[Exercise instructions]
1. Reproduce a passage of the CAPhO18 summary report word for word, beginning at the words "I was delighted" and stopping after "illustrate this point.".
2. Answer these questions from the CAPhO18 summary report, one answer a line:
(a) In what city and month was the conference held?
(b) What was the conference theme that year?
(c) Up to what share of older patients have low health literacy?
3. Go on with the CAPhO18 summary report from its last sentence.

[Selected text]
────

CAPhO18 Summary Report

I was delighted to receive funding through the Wild Card Travel Grant to enable me to attend the CAPhO Conference in Ottawa/Gatineau in May 2018! Thank you so much to CAPhO and the Awards Committee for this opportunity!

The CAPhO Conference theme this year was “Better Together”. This theme was woven through the entire program, and even including the evening entertainment! It brought home to me, the very essence of being an Oncology Pharmacist.  When an individual is diagnosed with cancer, it immediately becomes a situation in which everyone must work together to achieve the outcome we desire. Not one of us can do this alone. In working together, we are truly better together. Let me give you some examples from the sessions to illustrate this point.

Health literacy is the ability to access, understand, evaluate and communicate information as a way to promote, maintain and improve health. Up to 60% of patients have low health literacy and this increases up to 88% in older patients. Health literacy impacts the patient experience. Pharmacists and Pharmacy Technicians can significantly impact on the patient experience by ensuring a patient-friendly environment, slowing down, focusing on the main points and checking understanding. We can assist the patient with understanding what the numbers mean.  We can help with information about alternative or complementary therapies, for which there can be confusing and contradictory information in books and on the internet. We are “better together” - working together with the patient and their family, we can help patients to have a better understanding of their medications and ensure a comfort level with the information they need to ensure the best possible outcome.

Listening to patients is another key way we can ensure that we are “better Together”. The panel on Post-Cancer Treatment – The New Normal gave us this opportunity in an amazing way – colleagues and patients shared their personal experiences of their cancer journey. We can never hear about this too much. A key learning for me was the point that it gets harder for patients when treatment ends because many of the supports also end. Sometimes Pharmacy remains a contact point for patients at this juncture, and we have the opportunity to continue to support patients through their “new normal”.

────

[Records shown]
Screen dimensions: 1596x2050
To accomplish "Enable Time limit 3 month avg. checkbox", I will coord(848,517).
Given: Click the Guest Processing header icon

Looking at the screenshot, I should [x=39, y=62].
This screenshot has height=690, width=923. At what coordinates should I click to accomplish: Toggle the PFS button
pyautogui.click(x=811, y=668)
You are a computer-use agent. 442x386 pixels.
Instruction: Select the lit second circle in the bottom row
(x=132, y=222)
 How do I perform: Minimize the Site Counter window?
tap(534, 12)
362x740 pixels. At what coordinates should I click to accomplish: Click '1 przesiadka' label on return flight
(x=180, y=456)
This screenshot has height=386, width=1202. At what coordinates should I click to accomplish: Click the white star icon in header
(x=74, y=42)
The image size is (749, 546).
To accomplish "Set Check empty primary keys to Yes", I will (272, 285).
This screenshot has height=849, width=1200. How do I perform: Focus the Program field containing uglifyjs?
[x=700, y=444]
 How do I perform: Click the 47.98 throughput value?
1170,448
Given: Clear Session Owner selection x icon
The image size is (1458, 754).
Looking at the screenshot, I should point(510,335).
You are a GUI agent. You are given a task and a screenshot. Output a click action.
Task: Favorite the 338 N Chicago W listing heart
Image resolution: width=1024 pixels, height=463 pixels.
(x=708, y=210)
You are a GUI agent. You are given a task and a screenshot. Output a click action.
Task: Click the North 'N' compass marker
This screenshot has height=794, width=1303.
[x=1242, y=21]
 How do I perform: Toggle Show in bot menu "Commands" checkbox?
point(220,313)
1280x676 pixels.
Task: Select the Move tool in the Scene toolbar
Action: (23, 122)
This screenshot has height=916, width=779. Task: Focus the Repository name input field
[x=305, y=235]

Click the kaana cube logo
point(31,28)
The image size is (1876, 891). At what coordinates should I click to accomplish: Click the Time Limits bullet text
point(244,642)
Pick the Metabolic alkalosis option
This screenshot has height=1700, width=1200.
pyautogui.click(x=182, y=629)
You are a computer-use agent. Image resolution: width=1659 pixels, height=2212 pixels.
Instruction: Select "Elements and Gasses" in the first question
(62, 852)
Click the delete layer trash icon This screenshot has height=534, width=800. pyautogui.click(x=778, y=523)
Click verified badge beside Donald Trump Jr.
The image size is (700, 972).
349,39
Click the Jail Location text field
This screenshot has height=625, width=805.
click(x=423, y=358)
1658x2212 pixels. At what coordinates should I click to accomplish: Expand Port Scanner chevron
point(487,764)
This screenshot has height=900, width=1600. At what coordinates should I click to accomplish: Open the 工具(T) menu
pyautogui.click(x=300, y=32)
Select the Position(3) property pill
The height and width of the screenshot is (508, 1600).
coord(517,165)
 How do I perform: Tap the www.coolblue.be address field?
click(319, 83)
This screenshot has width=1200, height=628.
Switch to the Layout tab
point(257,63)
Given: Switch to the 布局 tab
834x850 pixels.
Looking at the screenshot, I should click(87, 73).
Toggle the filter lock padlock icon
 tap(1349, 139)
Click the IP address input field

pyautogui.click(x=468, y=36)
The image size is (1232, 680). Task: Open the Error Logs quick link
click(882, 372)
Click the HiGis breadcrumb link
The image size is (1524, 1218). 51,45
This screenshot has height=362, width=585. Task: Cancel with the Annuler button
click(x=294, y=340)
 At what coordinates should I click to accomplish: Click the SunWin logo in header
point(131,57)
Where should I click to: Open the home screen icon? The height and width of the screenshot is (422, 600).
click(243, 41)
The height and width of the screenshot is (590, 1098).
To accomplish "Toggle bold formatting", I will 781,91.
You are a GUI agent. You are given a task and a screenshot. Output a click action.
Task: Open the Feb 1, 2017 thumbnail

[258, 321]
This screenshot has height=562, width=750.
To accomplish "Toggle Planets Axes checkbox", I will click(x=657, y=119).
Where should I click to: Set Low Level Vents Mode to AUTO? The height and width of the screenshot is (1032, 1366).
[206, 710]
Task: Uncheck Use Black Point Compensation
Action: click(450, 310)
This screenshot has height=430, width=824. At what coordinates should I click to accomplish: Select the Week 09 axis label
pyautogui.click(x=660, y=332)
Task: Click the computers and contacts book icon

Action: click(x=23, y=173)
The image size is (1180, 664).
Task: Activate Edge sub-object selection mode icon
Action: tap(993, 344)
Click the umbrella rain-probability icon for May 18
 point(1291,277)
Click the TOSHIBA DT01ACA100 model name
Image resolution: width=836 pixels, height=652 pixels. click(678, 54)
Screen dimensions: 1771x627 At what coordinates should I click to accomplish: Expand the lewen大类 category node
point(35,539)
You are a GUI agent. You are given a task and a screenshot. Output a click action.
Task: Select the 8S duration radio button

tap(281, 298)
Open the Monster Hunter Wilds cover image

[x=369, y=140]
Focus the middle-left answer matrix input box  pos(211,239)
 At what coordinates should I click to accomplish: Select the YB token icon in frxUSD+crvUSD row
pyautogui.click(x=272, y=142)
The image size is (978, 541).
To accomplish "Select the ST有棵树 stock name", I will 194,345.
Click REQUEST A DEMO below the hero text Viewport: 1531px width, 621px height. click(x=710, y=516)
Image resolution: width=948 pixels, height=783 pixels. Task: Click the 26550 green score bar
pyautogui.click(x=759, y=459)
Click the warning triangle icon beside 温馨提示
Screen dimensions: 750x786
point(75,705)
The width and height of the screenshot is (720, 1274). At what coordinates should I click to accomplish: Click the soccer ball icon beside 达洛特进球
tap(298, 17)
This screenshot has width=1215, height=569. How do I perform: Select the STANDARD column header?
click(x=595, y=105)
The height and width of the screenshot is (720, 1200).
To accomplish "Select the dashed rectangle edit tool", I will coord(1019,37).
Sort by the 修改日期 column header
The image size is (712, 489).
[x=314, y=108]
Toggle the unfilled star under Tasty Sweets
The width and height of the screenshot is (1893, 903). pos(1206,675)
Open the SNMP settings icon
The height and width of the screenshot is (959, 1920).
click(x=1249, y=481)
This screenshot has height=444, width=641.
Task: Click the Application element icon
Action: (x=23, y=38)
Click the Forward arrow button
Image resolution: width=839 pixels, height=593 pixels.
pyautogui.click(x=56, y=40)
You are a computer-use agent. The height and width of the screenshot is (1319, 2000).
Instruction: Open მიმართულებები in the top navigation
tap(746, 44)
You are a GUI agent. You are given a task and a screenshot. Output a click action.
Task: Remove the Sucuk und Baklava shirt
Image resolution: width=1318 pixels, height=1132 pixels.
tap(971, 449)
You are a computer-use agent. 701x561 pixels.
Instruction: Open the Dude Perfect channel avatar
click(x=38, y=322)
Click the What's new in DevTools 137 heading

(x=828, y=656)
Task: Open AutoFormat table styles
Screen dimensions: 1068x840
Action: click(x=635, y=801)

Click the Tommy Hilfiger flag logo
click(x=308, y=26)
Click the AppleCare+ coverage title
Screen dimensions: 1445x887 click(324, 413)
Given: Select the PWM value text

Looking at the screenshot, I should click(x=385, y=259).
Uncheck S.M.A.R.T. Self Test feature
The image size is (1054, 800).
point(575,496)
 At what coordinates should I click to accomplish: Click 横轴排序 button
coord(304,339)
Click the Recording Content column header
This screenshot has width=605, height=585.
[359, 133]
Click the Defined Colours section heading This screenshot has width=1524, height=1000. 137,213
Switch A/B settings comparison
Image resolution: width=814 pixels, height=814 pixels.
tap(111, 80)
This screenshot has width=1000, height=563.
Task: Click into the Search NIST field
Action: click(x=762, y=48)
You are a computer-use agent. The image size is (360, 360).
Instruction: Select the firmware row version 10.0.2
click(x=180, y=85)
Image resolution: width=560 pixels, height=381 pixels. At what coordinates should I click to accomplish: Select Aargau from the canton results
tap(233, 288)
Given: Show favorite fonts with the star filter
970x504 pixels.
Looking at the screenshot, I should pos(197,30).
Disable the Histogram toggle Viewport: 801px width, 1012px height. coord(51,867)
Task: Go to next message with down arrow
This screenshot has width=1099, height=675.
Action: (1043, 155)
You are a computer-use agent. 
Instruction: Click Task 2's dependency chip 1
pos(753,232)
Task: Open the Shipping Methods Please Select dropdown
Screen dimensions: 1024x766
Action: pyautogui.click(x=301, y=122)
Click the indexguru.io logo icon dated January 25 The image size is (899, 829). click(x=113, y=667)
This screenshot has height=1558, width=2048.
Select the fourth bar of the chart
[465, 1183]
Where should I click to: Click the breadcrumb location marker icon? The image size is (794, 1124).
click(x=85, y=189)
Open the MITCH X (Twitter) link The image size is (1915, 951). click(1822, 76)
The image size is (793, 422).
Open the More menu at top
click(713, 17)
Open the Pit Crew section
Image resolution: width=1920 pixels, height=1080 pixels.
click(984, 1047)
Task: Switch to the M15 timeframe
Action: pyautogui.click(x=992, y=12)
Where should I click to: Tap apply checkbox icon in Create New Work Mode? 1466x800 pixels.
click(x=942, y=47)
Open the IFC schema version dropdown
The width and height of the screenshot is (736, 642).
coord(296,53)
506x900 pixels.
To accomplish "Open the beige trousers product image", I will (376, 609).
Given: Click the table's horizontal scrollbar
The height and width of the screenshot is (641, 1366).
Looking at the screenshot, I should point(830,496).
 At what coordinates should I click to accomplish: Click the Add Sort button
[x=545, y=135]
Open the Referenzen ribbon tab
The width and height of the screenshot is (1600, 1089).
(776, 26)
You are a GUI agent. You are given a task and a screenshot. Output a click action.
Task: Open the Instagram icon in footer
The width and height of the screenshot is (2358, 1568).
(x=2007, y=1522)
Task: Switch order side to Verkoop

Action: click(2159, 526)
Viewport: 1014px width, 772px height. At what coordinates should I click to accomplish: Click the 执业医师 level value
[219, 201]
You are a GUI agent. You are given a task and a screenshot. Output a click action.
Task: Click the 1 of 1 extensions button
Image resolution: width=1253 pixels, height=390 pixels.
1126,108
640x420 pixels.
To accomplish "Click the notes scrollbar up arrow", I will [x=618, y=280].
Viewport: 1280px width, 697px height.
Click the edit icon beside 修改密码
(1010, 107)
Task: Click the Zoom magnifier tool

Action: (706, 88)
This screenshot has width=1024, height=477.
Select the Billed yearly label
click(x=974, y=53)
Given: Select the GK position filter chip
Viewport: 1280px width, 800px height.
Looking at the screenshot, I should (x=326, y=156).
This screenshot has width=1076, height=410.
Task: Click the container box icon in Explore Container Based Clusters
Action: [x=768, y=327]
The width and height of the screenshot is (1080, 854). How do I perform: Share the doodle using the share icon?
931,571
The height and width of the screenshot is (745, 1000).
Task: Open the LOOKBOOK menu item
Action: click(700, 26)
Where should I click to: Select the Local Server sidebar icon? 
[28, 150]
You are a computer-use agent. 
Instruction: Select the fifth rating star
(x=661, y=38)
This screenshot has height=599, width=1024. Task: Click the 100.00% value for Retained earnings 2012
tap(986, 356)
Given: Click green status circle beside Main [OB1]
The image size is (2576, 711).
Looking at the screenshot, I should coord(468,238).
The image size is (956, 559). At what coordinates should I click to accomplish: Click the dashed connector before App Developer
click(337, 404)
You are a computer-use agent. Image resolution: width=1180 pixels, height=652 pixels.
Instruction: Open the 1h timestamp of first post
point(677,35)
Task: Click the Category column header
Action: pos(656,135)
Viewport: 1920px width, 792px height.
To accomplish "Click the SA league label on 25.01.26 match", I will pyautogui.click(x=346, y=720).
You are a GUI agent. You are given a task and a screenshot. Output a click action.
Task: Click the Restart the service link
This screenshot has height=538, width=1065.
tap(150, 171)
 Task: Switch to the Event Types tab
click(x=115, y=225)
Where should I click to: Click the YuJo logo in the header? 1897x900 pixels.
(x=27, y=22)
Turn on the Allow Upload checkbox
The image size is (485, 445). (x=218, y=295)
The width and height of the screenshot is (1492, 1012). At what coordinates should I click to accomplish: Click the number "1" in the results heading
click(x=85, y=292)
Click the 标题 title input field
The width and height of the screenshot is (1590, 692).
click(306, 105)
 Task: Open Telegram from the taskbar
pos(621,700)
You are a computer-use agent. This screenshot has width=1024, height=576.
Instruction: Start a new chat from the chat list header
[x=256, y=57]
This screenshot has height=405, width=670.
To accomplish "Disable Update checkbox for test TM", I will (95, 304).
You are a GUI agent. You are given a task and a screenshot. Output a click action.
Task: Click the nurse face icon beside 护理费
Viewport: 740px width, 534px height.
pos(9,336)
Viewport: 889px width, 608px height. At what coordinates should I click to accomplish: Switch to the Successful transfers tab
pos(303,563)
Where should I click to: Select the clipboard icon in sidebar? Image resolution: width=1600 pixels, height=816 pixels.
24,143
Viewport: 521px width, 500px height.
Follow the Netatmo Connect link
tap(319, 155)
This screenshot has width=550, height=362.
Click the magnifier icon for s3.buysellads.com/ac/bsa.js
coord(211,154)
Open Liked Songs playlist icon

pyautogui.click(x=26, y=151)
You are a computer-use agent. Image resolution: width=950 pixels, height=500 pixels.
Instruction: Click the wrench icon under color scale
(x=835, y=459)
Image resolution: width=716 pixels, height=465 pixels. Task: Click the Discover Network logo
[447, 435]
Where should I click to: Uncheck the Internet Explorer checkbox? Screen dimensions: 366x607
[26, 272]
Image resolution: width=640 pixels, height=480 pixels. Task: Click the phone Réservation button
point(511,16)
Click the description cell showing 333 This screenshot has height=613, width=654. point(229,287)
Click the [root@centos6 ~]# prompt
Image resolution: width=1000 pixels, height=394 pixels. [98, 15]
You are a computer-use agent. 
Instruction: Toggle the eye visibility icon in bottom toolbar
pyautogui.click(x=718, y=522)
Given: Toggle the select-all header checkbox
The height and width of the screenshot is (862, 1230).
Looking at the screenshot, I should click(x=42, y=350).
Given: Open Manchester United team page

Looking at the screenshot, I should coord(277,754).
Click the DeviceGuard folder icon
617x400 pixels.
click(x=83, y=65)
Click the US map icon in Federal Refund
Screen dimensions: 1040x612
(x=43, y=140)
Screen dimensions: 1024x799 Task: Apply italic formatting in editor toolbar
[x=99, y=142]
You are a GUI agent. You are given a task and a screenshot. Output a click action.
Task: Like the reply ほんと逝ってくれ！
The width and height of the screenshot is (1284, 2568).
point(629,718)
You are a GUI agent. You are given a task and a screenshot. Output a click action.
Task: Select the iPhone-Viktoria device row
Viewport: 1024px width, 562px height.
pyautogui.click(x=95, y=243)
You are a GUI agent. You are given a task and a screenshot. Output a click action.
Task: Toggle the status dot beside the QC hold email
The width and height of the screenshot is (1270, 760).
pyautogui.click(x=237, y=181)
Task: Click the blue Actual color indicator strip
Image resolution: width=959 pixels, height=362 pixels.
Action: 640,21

────

[Responses]
1.
I was delighted to receive funding through the Wild Card Travel Grant to enable me to attend the CAPhO Conference in Ottawa/Gatineau in May 2018! Thank you so much to CAPhO and the Awards Committee for this opportunity!

The CAPhO Conference theme this year was “Better Together”. This theme was woven through the entire program, and even including the evening entertainment! It brought home to me, the very essence of being an Oncology Pharmacist.  When an individual is diagnosed with cancer, it immediately becomes a situation in which everyone must work together to achieve the outcome we desire. Not one of us can do this alone. In working together, we are truly better together. Let me give you some examples from the sessions to illustrate this point.

2.
(a) Ottawa/Gatineau, in May 2018
(b) "Better Together"
(c) Up to 88%

3.
Managing drug shortages is my final example of how we can be “better Together”. In the Hot Topic Discussion session, pharmacy folks from across the country shared how they manage drug shortages, tips for managing these difficult situations while trying to minimize impacts to patients and suggestions for how we might work together, across the country when serious shortages occur.

Being “better together” means focusing on the patient at the core of our service. They are why we are here. For most of us, we didn’t choose oncology, oncology chose us. It is a special sort of individual who chooses to work with cancer patients. We come together with a desire to help. We want to help make sure that the experience for our patients is the best, the safest, the most compassionate care that we can provide. We can be better when we work with our colleagues across the country, and even around the world, and when we work with our patients, listening to their needs and finding ways to make the journey as smooth as we can.

In attending this conference, I was reminded just how important the partnerships are to the work that we do. I have taken away more thoughtfulness and stronger sense of trying always to aim to be “better together.”